Exercise data
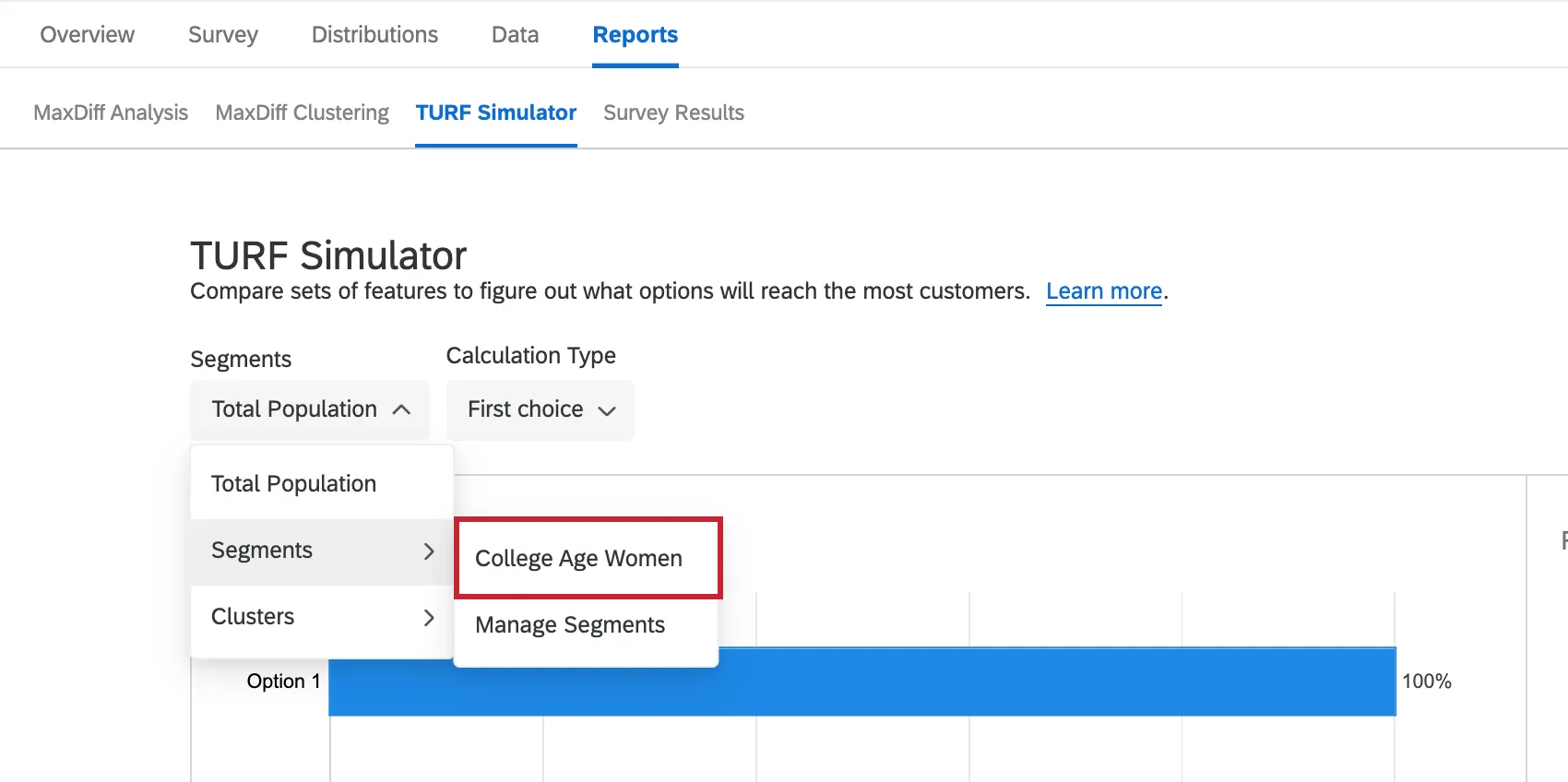
Task: Collapse the Total Population segments dropdown
Action: 309,409
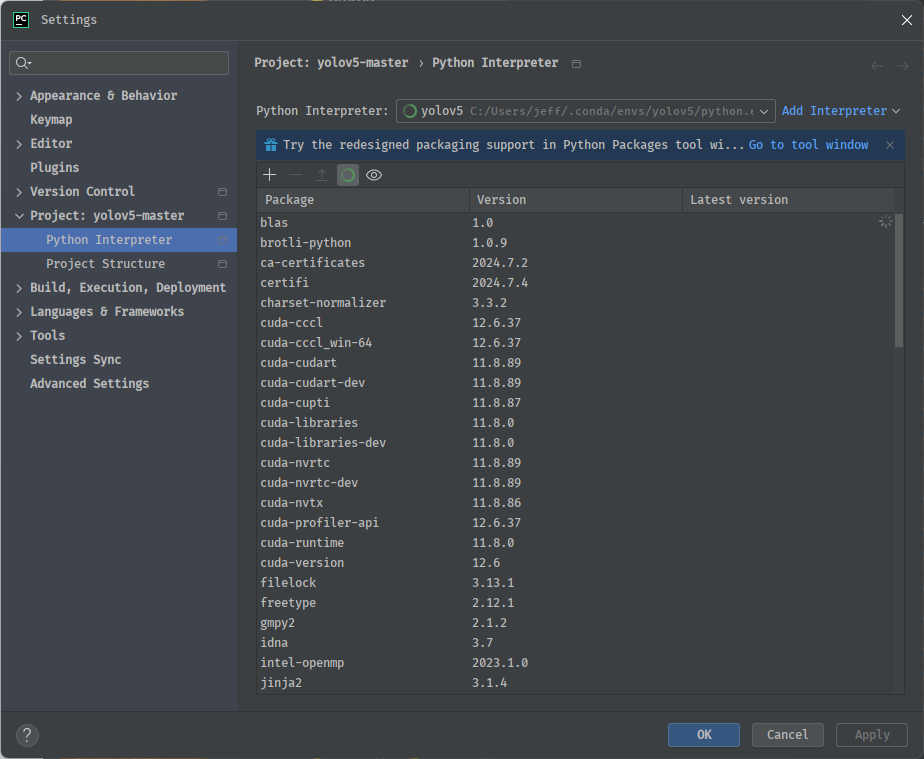
Task: Click the upgrade package arrow icon
Action: pyautogui.click(x=321, y=174)
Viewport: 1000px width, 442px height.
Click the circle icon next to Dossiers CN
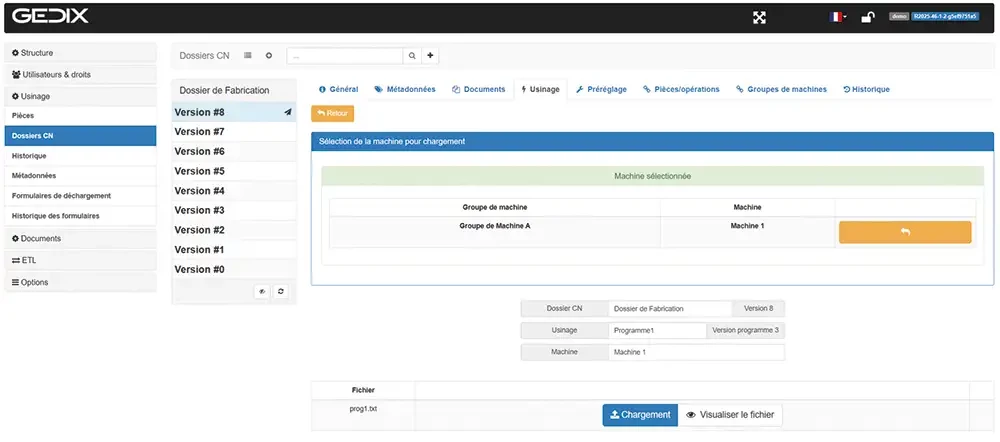(268, 55)
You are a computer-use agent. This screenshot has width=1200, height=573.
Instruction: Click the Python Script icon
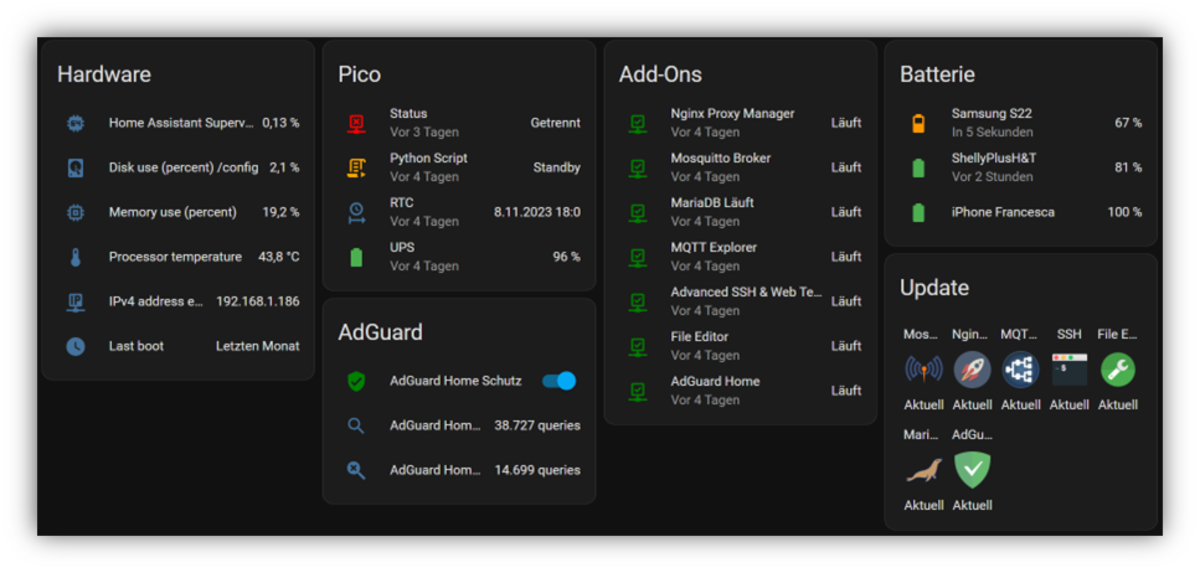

What is needed
Pictures do not go in the copy. Write out exactly the lines from the line containing "Viewport: 1000px width, 442px height." through the last line of the listing.

Output for this task
Viewport: 1000px width, 442px height.
Click the circle icon next to Dossiers CN
(268, 55)
You are a computer-use agent. This screenshot has width=1200, height=573.
Instruction: Click the Python Script icon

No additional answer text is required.